Update 28 April 2021 see Giles Cuniberti’s critique of the implications of A13 EIR (contract law trumps insolvency law) here.
In C-73/20 Oeltrans Befrachtungsgesellschaft v Frerichs the CJEU held yesterday – no AG Opinion had been requested.
Applicant ZM has been the liquidator in the insolvency of Oeltrans Befrachtungsgesellschaft, established in Germany. Insolvency proceedings had been opened in April 2011. The Oeltrans group includes Tankfracht GmbH, also established in Germany. An inland waterway contract (a charter party) existed between Tankfracht and Frerich, established in the Netherlands, under which Tankfracht owed Frerich EUR 8 259.30. Frerich was to transport goods by vessel for Tankfracht from the Netherlands to Germany. In November 2010, Oeltrans paid Frerich the sum owed by Tankfracht, ‘on the order of Tankfracht’. The application does not give any detail as to the circumstances of that ‘order’.
The liquidator seeks the repayment of that sum on the basis of the lex concursus, German law, insolvency pauliana. Frerichs contend that on the basis of A16 European Insolvency Regulation (‘EIR’) 2015 (in fact, the A13 almost identical version of the EIR 2000), such as applied ia in C-54/16 Vinyls Italia), Dutch law, the charter party’s lex contractus per the Rome I Regulation, shields it from the German Pauliana.
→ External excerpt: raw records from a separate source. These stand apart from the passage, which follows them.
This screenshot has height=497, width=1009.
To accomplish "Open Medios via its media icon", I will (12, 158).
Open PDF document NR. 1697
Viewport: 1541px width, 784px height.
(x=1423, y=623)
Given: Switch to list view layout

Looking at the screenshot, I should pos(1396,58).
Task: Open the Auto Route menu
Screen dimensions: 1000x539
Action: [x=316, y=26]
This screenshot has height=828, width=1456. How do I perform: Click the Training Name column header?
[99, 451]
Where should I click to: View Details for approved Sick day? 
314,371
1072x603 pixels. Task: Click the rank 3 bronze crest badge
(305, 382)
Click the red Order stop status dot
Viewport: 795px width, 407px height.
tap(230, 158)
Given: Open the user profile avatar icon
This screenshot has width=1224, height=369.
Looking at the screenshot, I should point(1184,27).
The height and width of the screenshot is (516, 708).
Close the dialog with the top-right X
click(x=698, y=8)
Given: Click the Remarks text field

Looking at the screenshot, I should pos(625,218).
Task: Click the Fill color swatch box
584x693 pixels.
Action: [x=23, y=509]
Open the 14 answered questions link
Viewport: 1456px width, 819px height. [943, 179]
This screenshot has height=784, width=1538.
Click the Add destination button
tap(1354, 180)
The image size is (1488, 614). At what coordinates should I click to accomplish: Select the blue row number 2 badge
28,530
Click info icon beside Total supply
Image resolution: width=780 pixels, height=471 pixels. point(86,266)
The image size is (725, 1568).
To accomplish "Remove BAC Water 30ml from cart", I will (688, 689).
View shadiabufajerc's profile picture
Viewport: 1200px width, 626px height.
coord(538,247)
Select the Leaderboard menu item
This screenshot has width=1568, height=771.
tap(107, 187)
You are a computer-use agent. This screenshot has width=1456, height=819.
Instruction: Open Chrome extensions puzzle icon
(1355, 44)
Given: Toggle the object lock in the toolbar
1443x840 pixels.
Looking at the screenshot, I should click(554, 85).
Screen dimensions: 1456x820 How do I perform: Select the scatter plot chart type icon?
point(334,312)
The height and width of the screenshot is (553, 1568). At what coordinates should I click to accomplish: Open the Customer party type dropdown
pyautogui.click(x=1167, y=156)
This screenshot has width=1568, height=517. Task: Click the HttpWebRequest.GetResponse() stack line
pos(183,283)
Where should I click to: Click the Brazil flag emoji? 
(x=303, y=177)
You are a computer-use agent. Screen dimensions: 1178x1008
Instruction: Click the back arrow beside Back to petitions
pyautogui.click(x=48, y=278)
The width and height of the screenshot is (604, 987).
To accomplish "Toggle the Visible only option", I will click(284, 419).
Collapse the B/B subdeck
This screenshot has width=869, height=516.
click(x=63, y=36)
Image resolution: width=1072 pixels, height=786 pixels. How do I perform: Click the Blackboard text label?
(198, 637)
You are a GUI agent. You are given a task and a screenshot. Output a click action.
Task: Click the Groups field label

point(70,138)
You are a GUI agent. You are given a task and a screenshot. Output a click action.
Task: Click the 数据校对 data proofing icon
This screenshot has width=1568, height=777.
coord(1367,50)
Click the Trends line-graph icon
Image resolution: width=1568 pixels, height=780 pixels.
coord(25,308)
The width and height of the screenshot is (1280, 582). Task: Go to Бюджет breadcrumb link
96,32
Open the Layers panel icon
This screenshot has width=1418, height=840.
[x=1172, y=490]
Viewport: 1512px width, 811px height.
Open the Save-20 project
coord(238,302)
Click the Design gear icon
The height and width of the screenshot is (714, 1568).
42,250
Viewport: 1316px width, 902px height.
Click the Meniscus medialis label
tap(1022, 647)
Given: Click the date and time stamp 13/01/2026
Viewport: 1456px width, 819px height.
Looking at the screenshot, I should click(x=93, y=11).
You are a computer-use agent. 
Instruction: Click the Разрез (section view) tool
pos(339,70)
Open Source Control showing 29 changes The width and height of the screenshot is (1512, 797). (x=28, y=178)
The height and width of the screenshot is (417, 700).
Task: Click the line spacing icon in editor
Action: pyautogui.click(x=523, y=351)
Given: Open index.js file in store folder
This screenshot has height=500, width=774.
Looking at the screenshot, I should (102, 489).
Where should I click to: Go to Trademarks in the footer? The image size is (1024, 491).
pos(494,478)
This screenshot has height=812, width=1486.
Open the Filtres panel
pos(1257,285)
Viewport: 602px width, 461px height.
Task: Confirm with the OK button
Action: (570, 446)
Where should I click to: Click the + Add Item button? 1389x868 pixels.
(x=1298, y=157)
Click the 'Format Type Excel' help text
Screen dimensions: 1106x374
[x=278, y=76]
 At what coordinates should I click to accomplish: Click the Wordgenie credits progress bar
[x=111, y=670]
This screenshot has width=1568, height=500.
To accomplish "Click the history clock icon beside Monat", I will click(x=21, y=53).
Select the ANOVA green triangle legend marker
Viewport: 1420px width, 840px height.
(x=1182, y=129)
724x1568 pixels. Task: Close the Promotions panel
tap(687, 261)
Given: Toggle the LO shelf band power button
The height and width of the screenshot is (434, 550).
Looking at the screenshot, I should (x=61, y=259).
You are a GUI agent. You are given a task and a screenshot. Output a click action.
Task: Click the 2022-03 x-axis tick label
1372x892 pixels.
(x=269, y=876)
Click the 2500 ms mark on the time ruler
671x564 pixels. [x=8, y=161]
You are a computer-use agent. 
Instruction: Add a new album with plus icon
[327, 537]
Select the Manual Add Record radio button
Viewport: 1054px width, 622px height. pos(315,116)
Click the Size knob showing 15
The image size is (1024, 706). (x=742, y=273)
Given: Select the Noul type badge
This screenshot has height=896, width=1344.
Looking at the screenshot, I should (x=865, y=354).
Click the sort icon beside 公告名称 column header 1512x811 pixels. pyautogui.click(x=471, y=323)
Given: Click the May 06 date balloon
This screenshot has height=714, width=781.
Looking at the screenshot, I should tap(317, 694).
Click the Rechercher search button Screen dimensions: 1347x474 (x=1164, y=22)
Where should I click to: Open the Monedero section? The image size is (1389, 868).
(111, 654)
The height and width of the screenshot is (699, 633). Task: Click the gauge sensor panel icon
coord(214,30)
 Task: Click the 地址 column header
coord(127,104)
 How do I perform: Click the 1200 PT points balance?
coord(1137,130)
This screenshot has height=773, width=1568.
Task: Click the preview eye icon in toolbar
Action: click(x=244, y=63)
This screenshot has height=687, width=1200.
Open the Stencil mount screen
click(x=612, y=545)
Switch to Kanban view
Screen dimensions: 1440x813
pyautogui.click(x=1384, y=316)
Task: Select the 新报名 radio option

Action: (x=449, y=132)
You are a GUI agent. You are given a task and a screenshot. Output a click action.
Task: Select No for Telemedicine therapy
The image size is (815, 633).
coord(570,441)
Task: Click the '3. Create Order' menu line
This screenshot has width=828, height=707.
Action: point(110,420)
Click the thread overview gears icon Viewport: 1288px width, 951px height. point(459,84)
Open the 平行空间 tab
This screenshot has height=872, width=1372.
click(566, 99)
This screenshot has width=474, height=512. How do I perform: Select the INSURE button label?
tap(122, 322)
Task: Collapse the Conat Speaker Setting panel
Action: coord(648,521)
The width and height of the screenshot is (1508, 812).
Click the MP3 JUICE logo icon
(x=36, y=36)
The core question is whether the impact of that lex contractus extends to payments made by third parties. In technical terms: whether effective contractual performance by third parties, is part of A12(1)b Rome I’s concept of ‘performance’ of the contract being within the scope of the lex contractus.
The CJEU, referring to Lutz and Nike, confirms the restrictive scope of A16 EIR. At 31-32 however it upholds the effet utile of A16, which as ia confirmed in Vinyls Italia, is to protect the legitimate expectations of a party contracting with a counterparty who subsequently enters insolvency proceedings, that the contract will continue to be governed by the lex contractus, not the lex concursus. ‘Performance’ per A12 Rome I is held to include performance by a third party. Many scholarly sources support the same conclusion, and e.g. Plender and Wilderspin, as well as McParland refer in support to the Guiliano-Lagarde report to the Rome Convention. I realise the CJEU does not refer to scholarly sources yet surely it could have referred to the Giuliano-Lagarde report to shore up its conclusions so succinctly formulated.
EU Private International Law, 3rd ed. 2021, para 3.98, paras 5.132 ff.